• **EXTRACT**
+---+

In some examples, once layouts and widgets are identified or determined by the intermediary computing device 105, and data elements are defined (e.g., from the source data structure), the intermediary computing device 105 can determine which data element can be represented using which widget. The widget generation appliance 115 or other analytics platform appliance 110 component such as the data transform mechanism 145 can associate data elements (e.g., of the data model structure) to widgets. There can also be transformations while assigning data to widget. For example, the data transform mechanism 145 can transform data formats to associate data to widgets for display. This provides the end users with flexibility to apply filters based on selections of other widgets.
The analytics platform of the intermediary computing device 105 can provide or obtain a single flow text file data structure 205 (e.g., YAML file) to write the entire analytics pipeline. During the development of an analytics application (e.g., to generate visualizations from a large amount of data), the end user focuses on what to do rather on how to do it. When the flow text file data structure 205 is compiled and executed on the analytics platform described herein (e.g., by the intermediary computing device 105 including one or more servers alone or in conjunction with a networked client computing device), the flow text file data structure 205 can run the analytics operations on the underlying platform (e.g., server-based Hadoop) and the reporting of results (e.g., displays 305, 405, 505, 605, among others) can be done on the browser executing at the end user computing device 125. In this example, the data input, data processing, and data representation operations can be done in or by execution of the flow text file data structure 205. One advantage of this platform is that the underlying implementation may change, for example from Pig to some other technology, or reporting done using Javascript may change to use a different tool, in a way that is transparent to or not noticed by the end user (e.g., at the end user computing device 125 with the browser). In this example, the end user can still implement the flow text file data structure 205 using YAML only. From an end user perspective this results in a simplified end user or developer interface whereby operational knowledge of a single YAML file (or other language) can be used to implement and end-to-end big data analytics operation.
Once the analysis is complete, analyzed data can get persisted at two places. For example, the processed data elements can be persisted on HDFS (Hadoop distributed file system) for the future use. In some examples, a subset of data that is required for visualization can be persisted in a PostgreSQL or other relational database management system.

+---+

• **DATA EXCERPT**
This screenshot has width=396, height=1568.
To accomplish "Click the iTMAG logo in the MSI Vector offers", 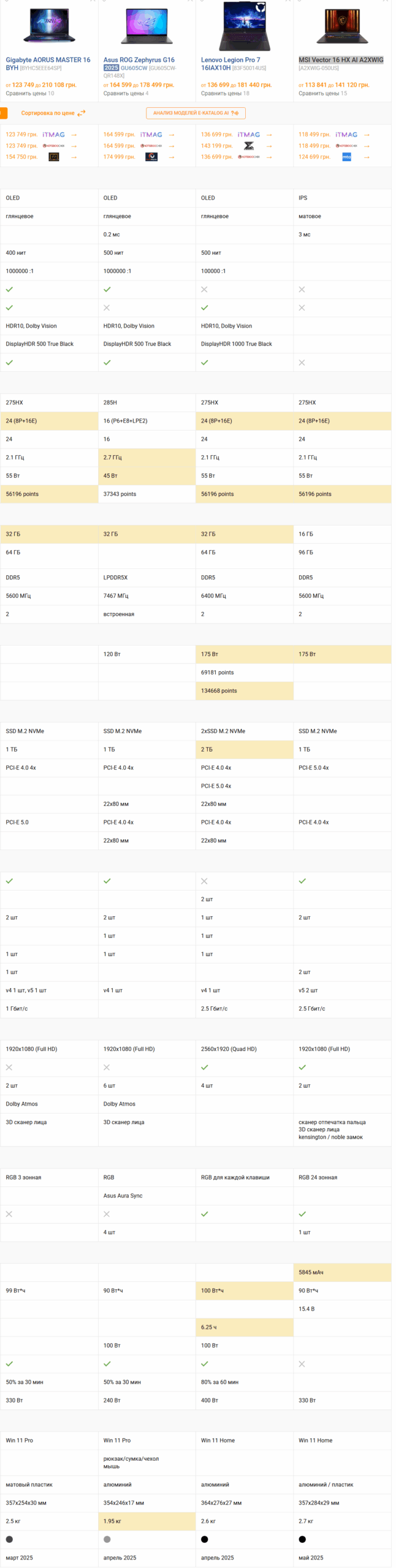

+---+

• **REQUIRED WORK**
[1] Reproduce the analytics platform passage between "Once the analysis" and "database management system.", inclusive.
[2] Carry on the analytics platform passage from its final sentence.

• **OUTPUTS FOR THE TASKS**
[1]
Once the analysis is complete, analyzed data can get persisted at two places. For example, the processed data elements can be persisted on HDFS (Hadoop distributed file system) for the future use. In some examples, a subset of data that is required for visualization can be persisted in a PostgreSQL or other relational database management system.

[2]
The layout section and widget section of the flow text file data structure 205 can represent what can be provided by the intermediary computing device 105 for display at the end user computing device 125, e.g., in the dashboard of a browser. The display data structure can be retrieved from PostgreSQL or another relational database management system, for example by the data load mechanism 150 or the widget generation appliance 115. For example, a JavaScript based online analytical processing (OLAP) cube (Cross-filter) can be generated at the browser, that helps analyze or parse the data at the browser of the end user computing device 125, for example in the absence of communication with the intermediary computing device 105 via the computer network 135. This can provide a quick and seamless end user experience.
In some examples, the above technical details can be hidden from the end user at the end user computing device 125. Based on the changes in the technology or improvements to hardware or software with time, the underlying implementation may change over period of time. However, in this example the flow text file data structure 205 interface can remain the same for the end user, providing compatibility and robustness in the face of under the hood technological developments.
The intermediary computing device 105 and components such as the analytics platform appliance 110, database 120, and the widget generation appliance 115 can include data, storage, and processing capabilities, such as data warehouse solutions, big data based solutions, or appliance based databases. The intermediary computing device 105 and components such as the analytics platform appliance 110, database 120, and the widget generation appliance 115 can report or provide the display data structure for display by querying and reporting data directed from the source (e.g., persisted analyzed data), for example using SQL queries or another form of direct access. The intermediary computing device 105 can also creating in memory (e.g., at the database 120) a representation of a data structure first, and can report or visualize the data as a display using the in-memory data structure, which can be indirectly read from the source (e.g., persisted analyzed data). The intermediary computing device 105 can implement various tools, which may be specialized or proprietary, to accomplish data acquisition, storage, and visualization. Each tool can differentiate from other tools and are specialized into one of these categories.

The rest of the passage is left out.